Page excerpt:
The agent kernel ships with: Read, Write, Edit, Glob, Grep, Bash, WebFetch, WebSearch. You select via allowedTools. Tool implementations honor:

  • cwd (required for path-based tools)
  • The runtime context's workspace / repoRoot allow-list (paths outside both, plus /tmp and process.cwd(), are rejected)
  • Output truncation with optional artifact persistence ({toolArtifactDir}/tool-output/{runId}/... when toolArtifactDir is configured)

Override or extend the tool surface by passing mcpServers for MCP-backed tools.

Structured output

Pass options.outputSchema (a JSON Schema). On Claude SDK / Codex app-server / Pi SDK, the runtime wires the schema into the provider's structured-output API. The matched JSON lands in result.structuredResult.

The package does not validate structuredResult against your schema — it only forwards what the provider produced. Hosts run their own validation (Zod, AJV, etc.).

Provider fallback router

createRouterRuntime({ host, chain }) wraps the standard runtime with an ordered chain of model references. On a retryable provider failure (rate limit, overload, network blip — classified via the same taxonomy as retryableProviderFailureInfo), it retries the same logical run against the next chain entry, replaying the transcript-tail snapshot of the previous attempt so the next provider continues rather than starts over.

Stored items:
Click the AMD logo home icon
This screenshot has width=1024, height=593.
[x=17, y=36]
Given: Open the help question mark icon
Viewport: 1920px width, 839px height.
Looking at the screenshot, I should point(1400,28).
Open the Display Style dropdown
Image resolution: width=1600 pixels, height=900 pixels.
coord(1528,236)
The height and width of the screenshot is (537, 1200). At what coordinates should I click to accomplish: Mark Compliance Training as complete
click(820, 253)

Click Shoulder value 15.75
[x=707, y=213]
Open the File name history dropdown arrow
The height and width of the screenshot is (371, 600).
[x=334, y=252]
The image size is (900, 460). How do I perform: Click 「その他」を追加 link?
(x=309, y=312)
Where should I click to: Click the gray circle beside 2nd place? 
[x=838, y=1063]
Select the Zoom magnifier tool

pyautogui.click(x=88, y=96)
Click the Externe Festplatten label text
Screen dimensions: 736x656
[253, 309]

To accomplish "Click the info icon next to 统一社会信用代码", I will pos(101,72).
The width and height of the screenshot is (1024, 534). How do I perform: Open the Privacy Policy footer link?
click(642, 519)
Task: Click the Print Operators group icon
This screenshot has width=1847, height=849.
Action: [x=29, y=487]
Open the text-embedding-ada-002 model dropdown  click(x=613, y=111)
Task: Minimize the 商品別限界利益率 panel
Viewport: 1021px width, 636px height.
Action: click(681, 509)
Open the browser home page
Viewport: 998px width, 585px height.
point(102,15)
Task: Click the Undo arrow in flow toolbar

Complete the following:
a) In the agent runtime excerpt, what field does the matched JSON land in when a JSON Schema is passed as options.outputSchema?
b) Return the passage of the agent runtime excerpt from "Pass options.outputSchema (a" up to and including "than starts over.", unchanged.

Responses to the exercise:
a) It lands in result.structuredResult.

b)
Pass options.outputSchema (a JSON Schema). On Claude SDK / Codex app-server / Pi SDK, the runtime wires the schema into the provider's structured-output API. The matched JSON lands in result.structuredResult.

The package does not validate structuredResult against your schema — it only forwards what the provider produced. Hosts run their own validation (Zod, AJV, etc.).

Provider fallback router

createRouterRuntime({ host, chain }) wraps the standard runtime with an ordered chain of model references. On a retryable provider failure (rate limit, overload, network blip — classified via the same taxonomy as retryableProviderFailureInfo), it retries the same logical run against the next chain entry, replaying the transcript-tail snapshot of the previous attempt so the next provider continues rather than starts over.